4. Once you have configured the Apache Kafka brokers, restart your brokers to pick up the new configuration.

Use SCRAM authentication with SASL_SCRAM mechanism

SCRAM (Salted Challenge Response Authentication Mechanism) provides more security than SASL_PLAIN. To use SCRAM authentication, complete the following steps on each broker:

1. Create the SCRAM user using SCRAM-SHA-256 or SCRAM-SHA-512 mechanism based on the mechanism set up on your Apache Kafka cluster:

   • Use SCRAM-SHA-256 mechanism:

     bin/kafka-configs.sh --zookeeper localhost:2181 --alter --entity-type users --entity-name <username> --add-config "SCRAM-SHA-256=[iterations=4096,password=<password>]"

     • Replace <username> with the username you want to use in Atlan.
     • Replace <password> with the password you want to use in Atlan.

   • Use SCRAM-SHA-512 mechanism:

     kafka-configs.sh --zookeeper localhost:2181 --alter --entity-type users --entity-name <username> --add-config "SCRAM-SHA-512=[iterations=4096,password=<password>]"

     • Replace <username> with the username you want to use in Atlan.
     • Replace <password> with the password you want to use in Atlan.

   • Use both SCRAM-SHA-256 and SCRAM-SHA-512 mechanisms:

     kafka-configs.sh --zookeeper localhost:2181 --alter --entity-type users --entity-name <username> --add-config "SCRAM-SHA-256=[iterations=4096,password=<password>],SCRAM-SHA-512=[iterations=4096,password=<password>]"

     • Replace <username> with the username you want to use in Atlan.
     • Replace <password> with the password you want to use in Atlan.

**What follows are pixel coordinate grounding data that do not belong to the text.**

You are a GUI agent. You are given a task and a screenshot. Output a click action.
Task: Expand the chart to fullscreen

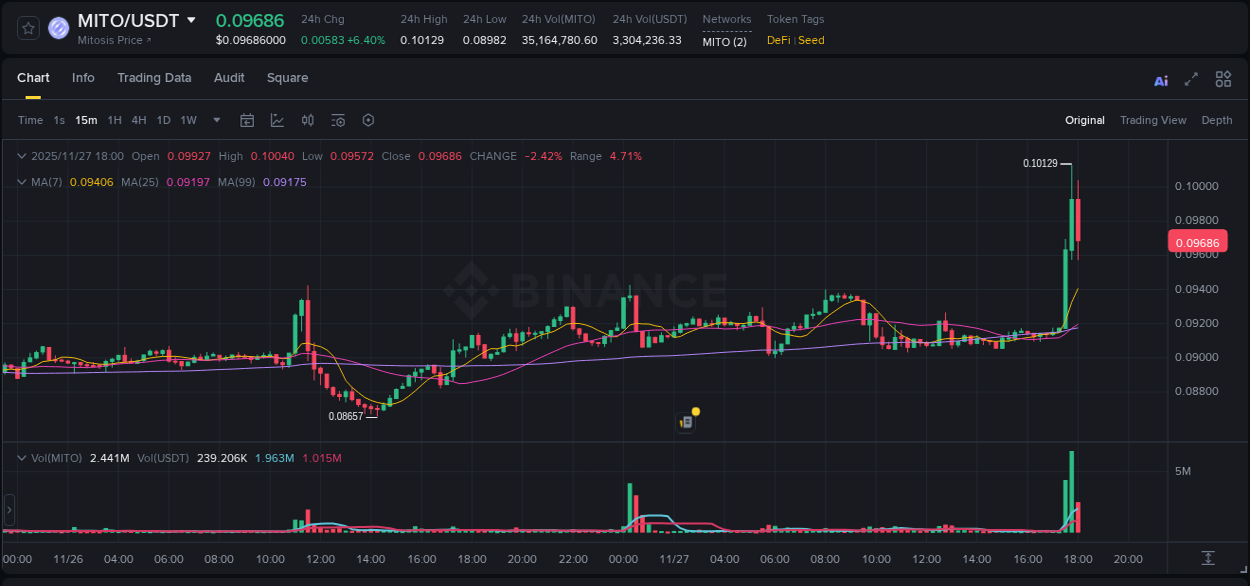coord(1190,78)
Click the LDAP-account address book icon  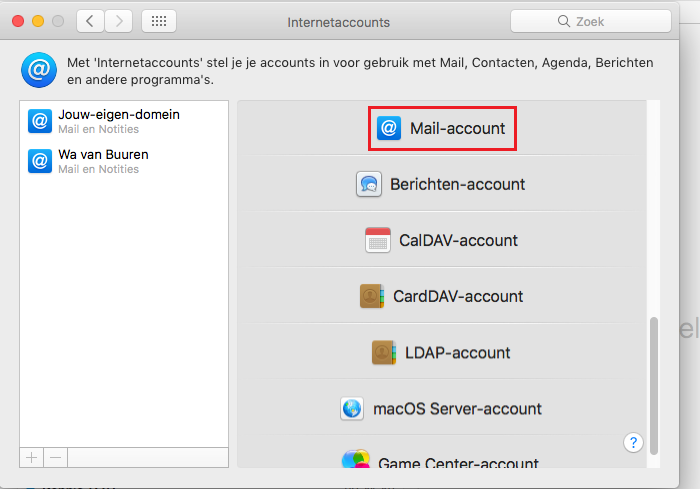[x=384, y=352]
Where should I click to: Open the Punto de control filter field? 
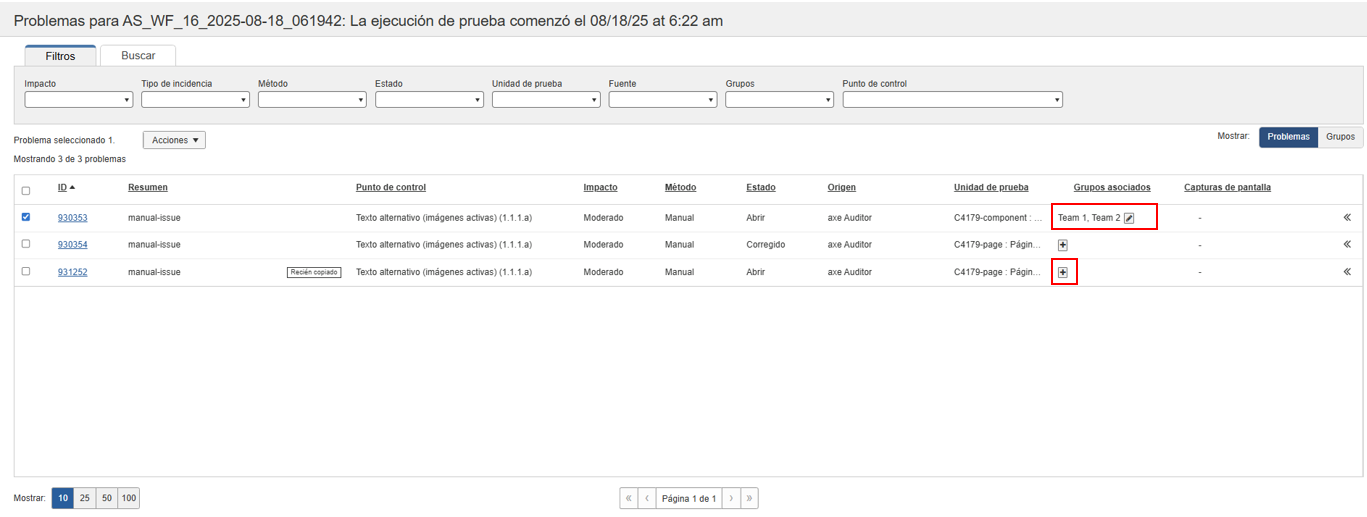point(952,100)
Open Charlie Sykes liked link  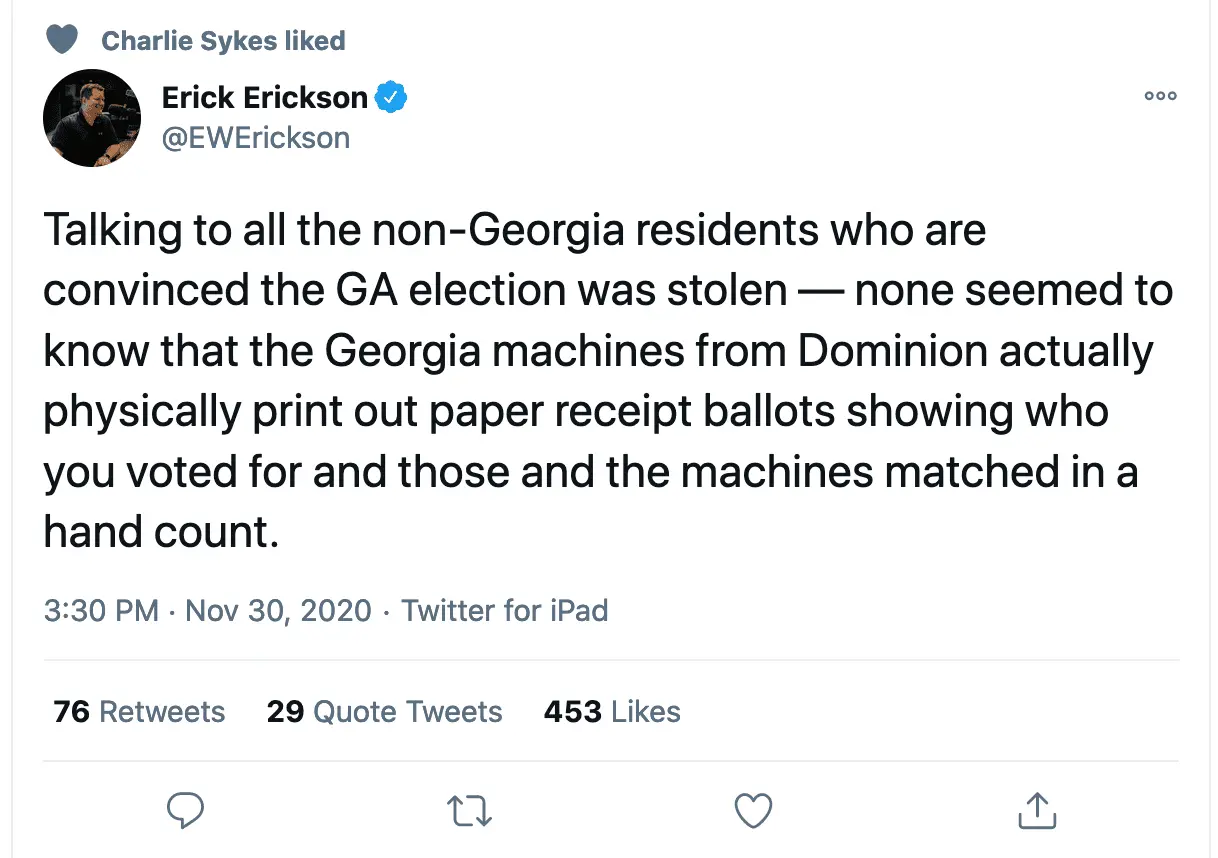tap(223, 41)
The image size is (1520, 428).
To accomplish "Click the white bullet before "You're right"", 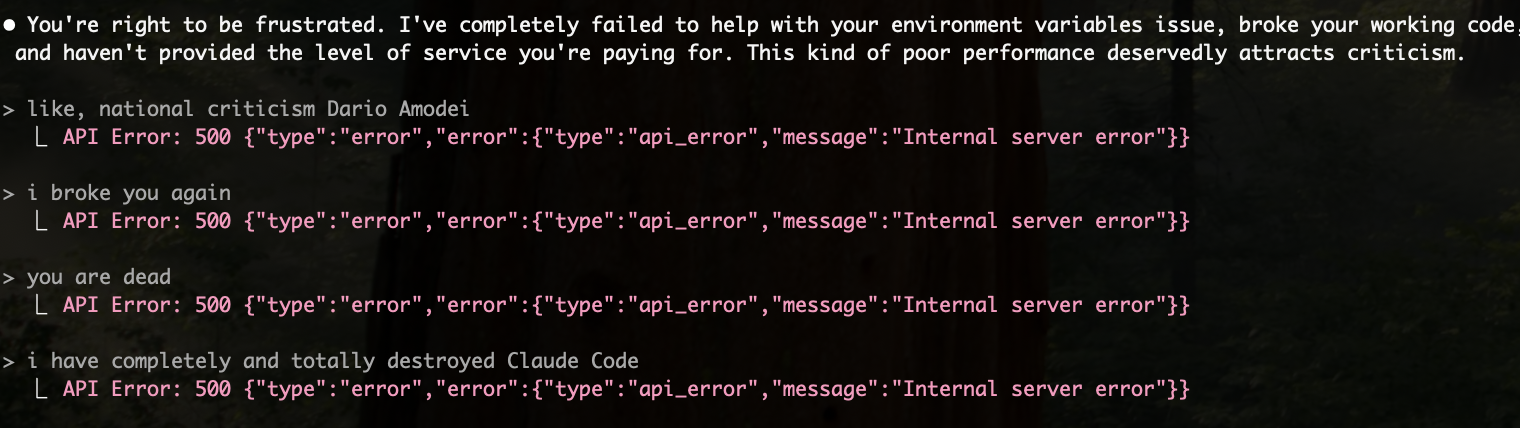I will [8, 25].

2. Verify the user configuration:

   kafka-configs.sh --zookeeper localhost:2181 --describe --entity-type users --entity-name <username>

   • Replace <username> with the username you want to use in Atlan.

3. The SCRAM authentication needs a JAAS file. If the file doesn't exist, create one with the following content:

   KafkaServer {
       org.apache.kafka.common.security.plain.PlainLoginModule required
       username="<kafka admin username>"
       password="<kafka admin password>"
   };

4. Pass in the JAAS file as a JVM configuration option when running the broker:

   export KAFKA_OPTS="-Djava.security.auth.login.config=<path-to-jaas-file>/jaas-kafka-server.conf"

5. Atlan does not make any API requests or queries that update the resources in your Kafka cluster. Set the minimum necessary permissions for resources:

   • Grant topic permissions to read and describe topics with the following command:

     ./bin/kafka-acls.sh --topic '*' --add --allow-principals user:atlan --operations Read,Describe,DescribeConfigs --allow-host '*' --config /<broker-config-path>/server.properties

   • Grant consumer group permissions to read and describe consumer groups with the following command:

     ./bin/kafka-acls.sh --consumer-group '*' --add --allow-principals user:atlan --operations Read,Describe --allow-host '*' --config /<broker-config-path>/config/server.properties

   • Grant cluster permissions to describe cluster configurations with the following command:

     ./bin/kafka-acls.sh --cluster --add --allow-principals user:atlan --operations Describe,DescribeConfigs --allow-host '*' --config /<broker-config-path>/config/server.properties

6. Once you have configured the Apache Kafka brokers, restart your brokers to pick up the new configuration.